→ **Source document**:
The Wihuri 5 – Céline Aludaat-Dujardin

Ph.D researcher

In October over 400 grant seekers working in research, art or societal activities were awarded with funding. During spring 2018, five of them will open up their thoughts, lives and work process for us. We will provide them with disposable cameras and a platform where they can document their process and speak up their mind. In this series, we are not focused on the end result but the process instead.

Part two of Céline’s video diary,
Published 1st March 2018

Trailer of Céline’s video diary for spring 2018,
Published 13th January 2018

Céline and her dog back home in France

WHO?

Céline Aludaat-Dujardin is a French doctoral candidate at the Faculty of Law of Helsinki. She lives permanently in Finland and dedicates her life to promoting an open debate on the legal and ethical framework surrounding the legal status of the human species and the human genome. She uses her research project entitled ‘Engineering the Human Species, Ethical, Legal and Anthropological Perspectives’ as well as academic teaching and media to raise important questions for future generations in Finland and abroad. The main sources of inspiration stem from the surrounding Finnish nature, as well as her discovery and understanding of Finnish culture, past and present. The monograph will serve as a basis for a documentary-essay or travelogue (‘à la Chris Marker’, Sunless, 1983) using a dialectic with the camera and with other protagonists (à la Jean Rouch, Edgar Morin, Chronicles of a Summer, 1961). The research work leads to see things through different perspectives. This imperative need to transcribe concepts visually comes from Céline’s passion for the cinematic art (‘Septième Art’).

→ **Data extract**:
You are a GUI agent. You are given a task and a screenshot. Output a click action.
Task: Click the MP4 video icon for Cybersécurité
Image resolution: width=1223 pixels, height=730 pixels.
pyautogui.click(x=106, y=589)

→ **Questions to answer**:
(1) In the Wihuri 5 page, could you swap "disposable cameras" for "video cameras" and give the passage from "Ph.D researcher" to "the process instead."?
(2) According to the Wihuri 5 page, at which faculty is Céline Aludaat-Dujardin a doctoral candidate?
This data comes from a separate source.

→ **Activity answers**:
(1)
Ph.D researcher

In October over 400 grant seekers working in research, art or societal activities were awarded with funding. During spring 2018, five of them will open up their thoughts, lives and work process for us. We will provide them with video cameras and a platform where they can document their process and speak up their mind. In this series, we are not focused on the end result but the process instead.

(2) The Faculty of Law of Helsinki.